* _Materials provided_
=-=-=-=-=

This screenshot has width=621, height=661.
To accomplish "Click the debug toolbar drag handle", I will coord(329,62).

=-=-=-=-=

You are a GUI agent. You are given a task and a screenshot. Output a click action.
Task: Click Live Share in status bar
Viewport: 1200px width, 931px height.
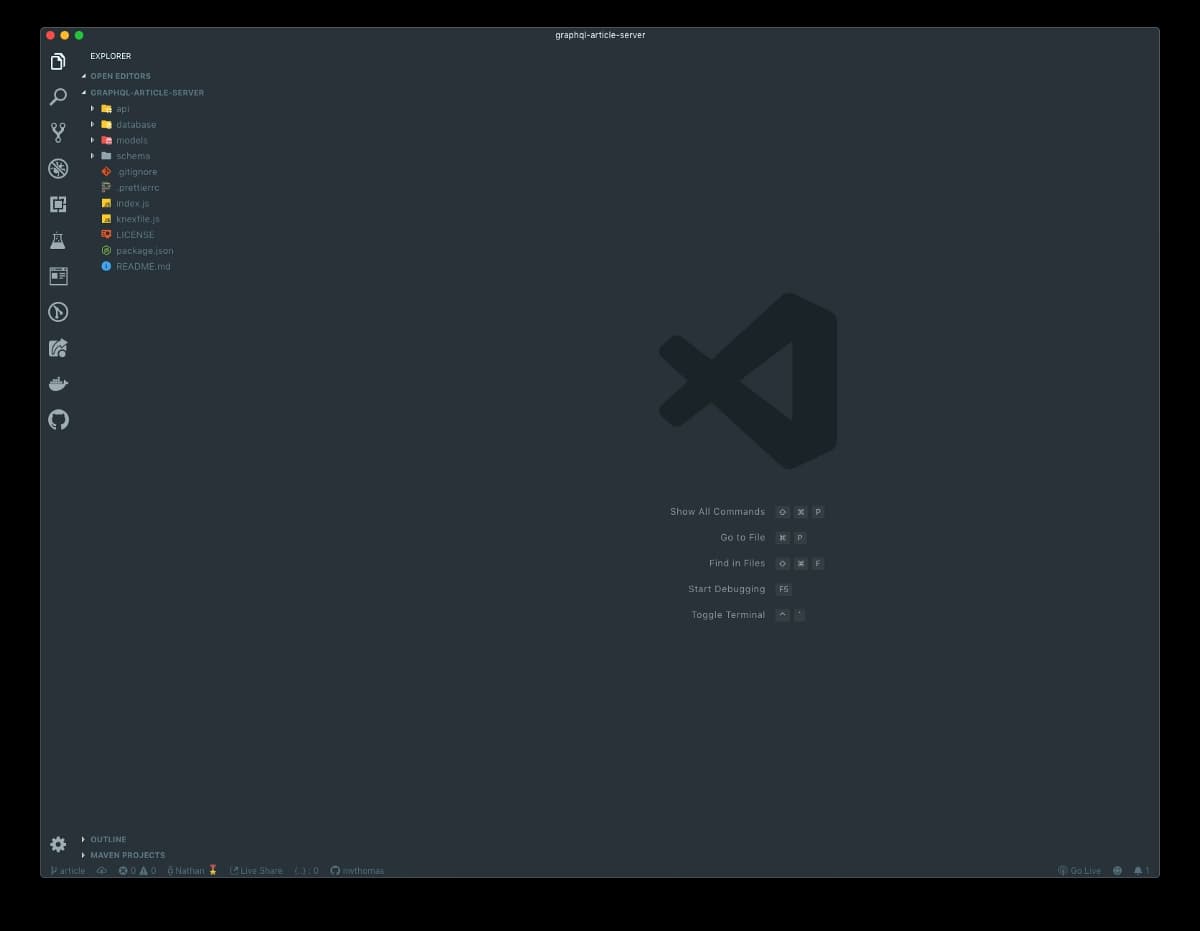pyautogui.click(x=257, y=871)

=-=-=-=-=

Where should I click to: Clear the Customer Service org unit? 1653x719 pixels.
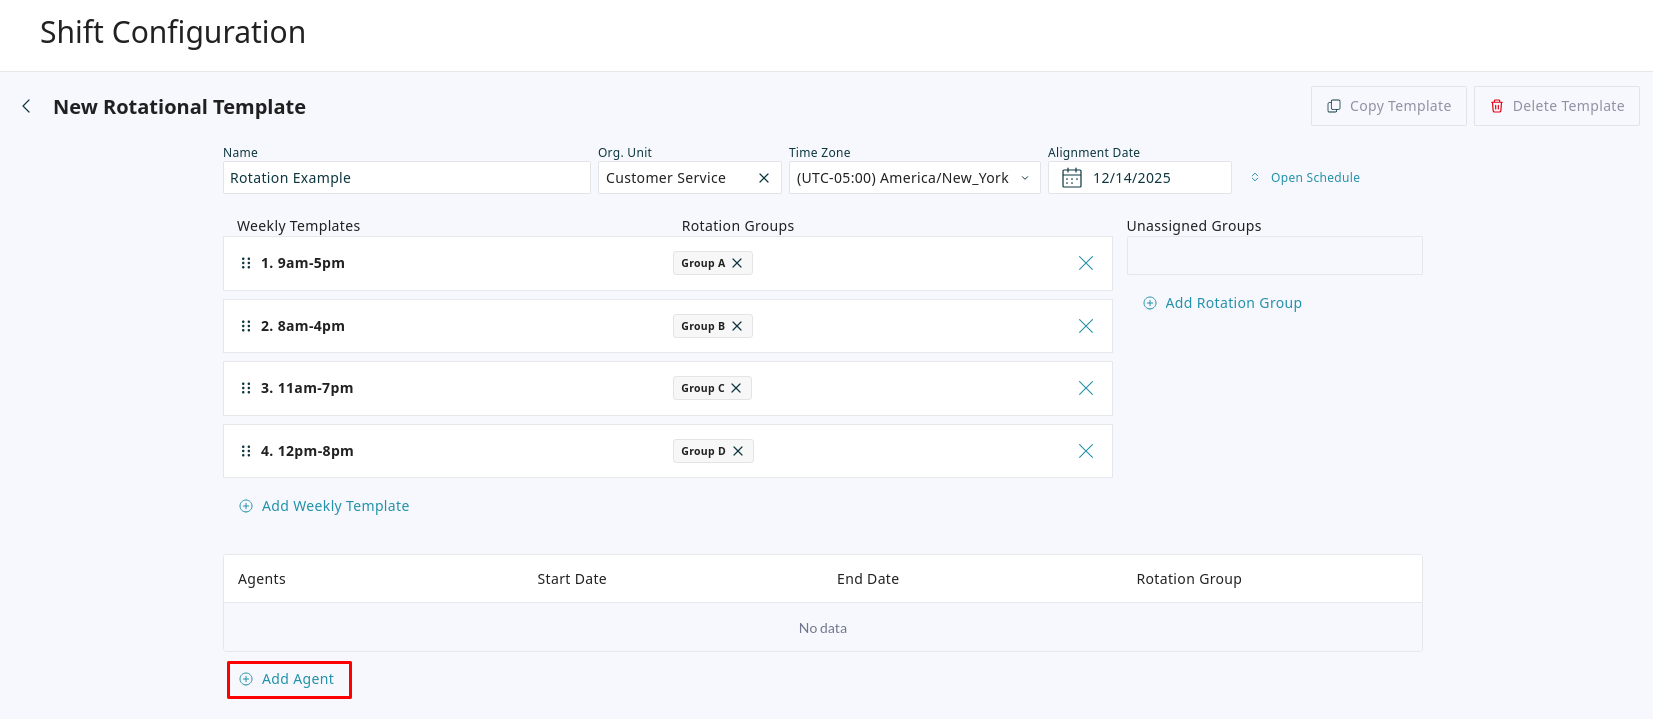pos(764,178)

=-=-=-=-=

* _Task details_
Your answer should be a single number: the count of lines above that contain the word "screenshot".

* _Your solution_
2